Problem statement → The lines from the one with "Given: Select Cluster Overview in sidebar" through the last line below are to be copied exactly; no other lines are to be returned.

[Saved data entries]

══════════

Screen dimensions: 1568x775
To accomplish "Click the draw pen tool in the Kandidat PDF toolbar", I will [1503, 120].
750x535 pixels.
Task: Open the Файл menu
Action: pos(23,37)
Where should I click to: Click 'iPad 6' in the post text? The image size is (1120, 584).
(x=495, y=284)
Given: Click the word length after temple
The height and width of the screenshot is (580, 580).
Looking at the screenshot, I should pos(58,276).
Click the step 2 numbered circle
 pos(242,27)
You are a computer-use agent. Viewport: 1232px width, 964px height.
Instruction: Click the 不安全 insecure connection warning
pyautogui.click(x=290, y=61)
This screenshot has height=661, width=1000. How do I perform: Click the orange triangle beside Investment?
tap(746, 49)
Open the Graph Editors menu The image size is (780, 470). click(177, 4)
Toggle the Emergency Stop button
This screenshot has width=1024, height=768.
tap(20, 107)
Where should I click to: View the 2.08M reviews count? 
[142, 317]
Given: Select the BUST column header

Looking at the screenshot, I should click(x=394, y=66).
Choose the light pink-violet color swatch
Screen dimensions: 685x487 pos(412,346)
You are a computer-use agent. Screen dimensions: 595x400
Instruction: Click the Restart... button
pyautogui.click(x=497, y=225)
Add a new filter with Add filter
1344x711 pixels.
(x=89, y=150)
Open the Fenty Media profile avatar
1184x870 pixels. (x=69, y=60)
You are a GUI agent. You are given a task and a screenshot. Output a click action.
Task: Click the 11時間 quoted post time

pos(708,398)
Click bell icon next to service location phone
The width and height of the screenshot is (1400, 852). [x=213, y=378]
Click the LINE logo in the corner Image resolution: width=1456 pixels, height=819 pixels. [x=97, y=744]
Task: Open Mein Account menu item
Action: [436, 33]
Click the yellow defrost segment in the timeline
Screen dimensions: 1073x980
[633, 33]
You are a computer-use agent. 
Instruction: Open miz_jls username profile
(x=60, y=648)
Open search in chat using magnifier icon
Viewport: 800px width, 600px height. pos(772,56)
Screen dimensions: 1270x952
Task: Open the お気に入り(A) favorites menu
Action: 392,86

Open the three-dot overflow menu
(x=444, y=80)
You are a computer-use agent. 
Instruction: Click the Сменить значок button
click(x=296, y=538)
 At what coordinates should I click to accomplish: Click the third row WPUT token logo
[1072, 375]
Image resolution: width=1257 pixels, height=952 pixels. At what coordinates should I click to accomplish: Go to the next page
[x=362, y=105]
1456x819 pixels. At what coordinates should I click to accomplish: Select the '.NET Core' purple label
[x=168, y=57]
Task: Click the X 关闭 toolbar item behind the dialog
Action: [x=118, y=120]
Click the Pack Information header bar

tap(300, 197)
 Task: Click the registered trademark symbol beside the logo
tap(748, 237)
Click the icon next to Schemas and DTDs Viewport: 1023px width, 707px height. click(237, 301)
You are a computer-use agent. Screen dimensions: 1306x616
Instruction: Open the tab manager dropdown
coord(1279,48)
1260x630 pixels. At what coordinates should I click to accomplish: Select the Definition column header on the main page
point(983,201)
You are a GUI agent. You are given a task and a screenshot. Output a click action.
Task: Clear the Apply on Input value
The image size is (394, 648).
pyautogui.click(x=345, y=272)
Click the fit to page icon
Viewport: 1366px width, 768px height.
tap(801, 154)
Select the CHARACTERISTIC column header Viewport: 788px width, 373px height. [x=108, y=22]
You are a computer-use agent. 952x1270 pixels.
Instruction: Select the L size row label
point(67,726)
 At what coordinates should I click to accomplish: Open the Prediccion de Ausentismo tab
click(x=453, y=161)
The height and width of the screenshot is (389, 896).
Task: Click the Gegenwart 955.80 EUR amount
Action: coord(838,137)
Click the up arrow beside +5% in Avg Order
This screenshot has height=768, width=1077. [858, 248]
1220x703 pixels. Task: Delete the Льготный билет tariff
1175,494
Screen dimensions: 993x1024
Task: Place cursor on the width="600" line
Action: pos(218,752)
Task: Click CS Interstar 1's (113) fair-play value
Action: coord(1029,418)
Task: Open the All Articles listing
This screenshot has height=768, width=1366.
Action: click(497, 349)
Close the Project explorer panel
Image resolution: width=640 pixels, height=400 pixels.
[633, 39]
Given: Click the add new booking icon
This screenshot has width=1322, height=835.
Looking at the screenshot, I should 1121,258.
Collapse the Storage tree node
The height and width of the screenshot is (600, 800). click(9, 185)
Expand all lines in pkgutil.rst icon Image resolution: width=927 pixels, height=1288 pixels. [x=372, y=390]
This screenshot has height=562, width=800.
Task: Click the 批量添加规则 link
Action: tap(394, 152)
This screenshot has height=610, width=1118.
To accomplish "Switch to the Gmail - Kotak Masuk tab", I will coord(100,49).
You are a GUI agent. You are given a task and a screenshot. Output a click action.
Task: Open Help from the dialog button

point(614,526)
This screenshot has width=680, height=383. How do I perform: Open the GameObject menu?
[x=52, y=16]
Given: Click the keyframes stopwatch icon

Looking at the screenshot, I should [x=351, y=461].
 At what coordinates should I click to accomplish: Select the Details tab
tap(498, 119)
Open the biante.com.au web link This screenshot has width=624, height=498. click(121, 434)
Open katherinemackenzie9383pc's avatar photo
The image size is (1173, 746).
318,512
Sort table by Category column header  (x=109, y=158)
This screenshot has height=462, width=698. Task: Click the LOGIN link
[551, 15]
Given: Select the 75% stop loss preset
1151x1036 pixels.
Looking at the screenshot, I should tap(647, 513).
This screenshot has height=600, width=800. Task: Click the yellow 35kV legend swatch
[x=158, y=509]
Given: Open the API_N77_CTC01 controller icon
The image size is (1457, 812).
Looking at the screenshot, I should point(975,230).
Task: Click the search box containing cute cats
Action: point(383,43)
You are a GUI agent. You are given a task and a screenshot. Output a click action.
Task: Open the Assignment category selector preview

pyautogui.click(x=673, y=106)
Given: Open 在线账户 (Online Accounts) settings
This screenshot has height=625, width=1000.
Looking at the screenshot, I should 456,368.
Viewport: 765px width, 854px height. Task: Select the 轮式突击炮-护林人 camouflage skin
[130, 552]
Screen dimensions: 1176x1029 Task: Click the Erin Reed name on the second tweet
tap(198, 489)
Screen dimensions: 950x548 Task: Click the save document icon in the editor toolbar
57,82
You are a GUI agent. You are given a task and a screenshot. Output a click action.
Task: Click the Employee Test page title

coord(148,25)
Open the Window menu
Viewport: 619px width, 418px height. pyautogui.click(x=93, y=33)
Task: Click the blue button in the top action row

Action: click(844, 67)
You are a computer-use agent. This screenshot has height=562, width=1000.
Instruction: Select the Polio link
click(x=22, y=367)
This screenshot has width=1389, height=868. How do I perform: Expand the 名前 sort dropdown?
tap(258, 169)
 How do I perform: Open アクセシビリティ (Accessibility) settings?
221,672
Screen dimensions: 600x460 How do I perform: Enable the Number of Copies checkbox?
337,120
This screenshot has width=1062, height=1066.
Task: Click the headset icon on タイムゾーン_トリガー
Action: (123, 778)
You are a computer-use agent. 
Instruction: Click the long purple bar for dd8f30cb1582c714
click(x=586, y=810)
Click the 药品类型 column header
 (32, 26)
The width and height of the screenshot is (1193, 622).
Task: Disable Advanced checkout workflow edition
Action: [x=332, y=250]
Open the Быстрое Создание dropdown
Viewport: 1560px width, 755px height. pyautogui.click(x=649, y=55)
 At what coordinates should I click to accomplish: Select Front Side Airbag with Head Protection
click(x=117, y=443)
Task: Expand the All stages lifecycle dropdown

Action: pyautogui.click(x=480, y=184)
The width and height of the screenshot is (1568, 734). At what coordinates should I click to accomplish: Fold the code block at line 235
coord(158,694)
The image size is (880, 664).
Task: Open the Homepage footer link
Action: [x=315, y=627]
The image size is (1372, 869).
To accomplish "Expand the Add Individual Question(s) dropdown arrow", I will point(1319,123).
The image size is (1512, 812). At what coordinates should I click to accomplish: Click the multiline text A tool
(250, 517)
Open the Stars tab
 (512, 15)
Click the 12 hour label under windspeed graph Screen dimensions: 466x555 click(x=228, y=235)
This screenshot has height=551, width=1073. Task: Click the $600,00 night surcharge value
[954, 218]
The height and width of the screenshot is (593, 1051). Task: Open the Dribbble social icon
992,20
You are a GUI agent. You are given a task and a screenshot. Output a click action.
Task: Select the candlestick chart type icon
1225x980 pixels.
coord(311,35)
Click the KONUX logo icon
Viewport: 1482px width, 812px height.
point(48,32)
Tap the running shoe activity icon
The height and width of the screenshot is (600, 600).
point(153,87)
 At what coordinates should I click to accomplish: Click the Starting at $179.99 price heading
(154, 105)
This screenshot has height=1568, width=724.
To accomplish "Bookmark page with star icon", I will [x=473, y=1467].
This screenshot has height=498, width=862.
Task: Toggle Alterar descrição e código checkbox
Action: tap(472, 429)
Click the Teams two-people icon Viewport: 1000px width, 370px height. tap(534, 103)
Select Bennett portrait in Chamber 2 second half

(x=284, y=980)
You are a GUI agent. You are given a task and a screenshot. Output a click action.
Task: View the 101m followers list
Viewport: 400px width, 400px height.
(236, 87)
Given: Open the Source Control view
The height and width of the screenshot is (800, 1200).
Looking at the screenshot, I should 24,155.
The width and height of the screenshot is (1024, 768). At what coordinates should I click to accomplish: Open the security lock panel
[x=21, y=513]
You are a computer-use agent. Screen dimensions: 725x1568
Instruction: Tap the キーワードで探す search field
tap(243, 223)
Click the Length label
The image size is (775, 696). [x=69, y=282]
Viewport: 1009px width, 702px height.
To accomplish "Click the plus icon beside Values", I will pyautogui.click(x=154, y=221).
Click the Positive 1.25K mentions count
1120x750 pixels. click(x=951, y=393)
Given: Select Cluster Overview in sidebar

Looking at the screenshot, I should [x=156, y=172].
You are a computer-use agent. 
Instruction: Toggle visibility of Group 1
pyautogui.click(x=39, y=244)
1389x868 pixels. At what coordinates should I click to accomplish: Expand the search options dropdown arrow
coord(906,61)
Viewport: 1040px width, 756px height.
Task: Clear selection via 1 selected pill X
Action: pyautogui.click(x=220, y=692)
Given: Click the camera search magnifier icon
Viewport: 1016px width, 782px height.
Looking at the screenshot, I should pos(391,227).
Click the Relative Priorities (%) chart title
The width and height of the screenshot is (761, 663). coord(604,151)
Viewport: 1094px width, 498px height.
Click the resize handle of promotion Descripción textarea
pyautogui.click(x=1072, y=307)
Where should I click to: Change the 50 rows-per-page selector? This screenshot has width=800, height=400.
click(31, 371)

══════════

Response below →
Given: Select Cluster Overview in sidebar

Looking at the screenshot, I should [x=156, y=172].
You are a computer-use agent. 
Instruction: Toggle visibility of Group 1
pyautogui.click(x=39, y=244)
1389x868 pixels. At what coordinates should I click to accomplish: Expand the search options dropdown arrow
coord(906,61)
Viewport: 1040px width, 756px height.
Task: Clear selection via 1 selected pill X
Action: pyautogui.click(x=220, y=692)
Given: Click the camera search magnifier icon
Viewport: 1016px width, 782px height.
Looking at the screenshot, I should pos(391,227).
Click the Relative Priorities (%) chart title
The width and height of the screenshot is (761, 663). coord(604,151)
Viewport: 1094px width, 498px height.
Click the resize handle of promotion Descripción textarea
pyautogui.click(x=1072, y=307)
Where should I click to: Change the 50 rows-per-page selector? This screenshot has width=800, height=400.
click(31, 371)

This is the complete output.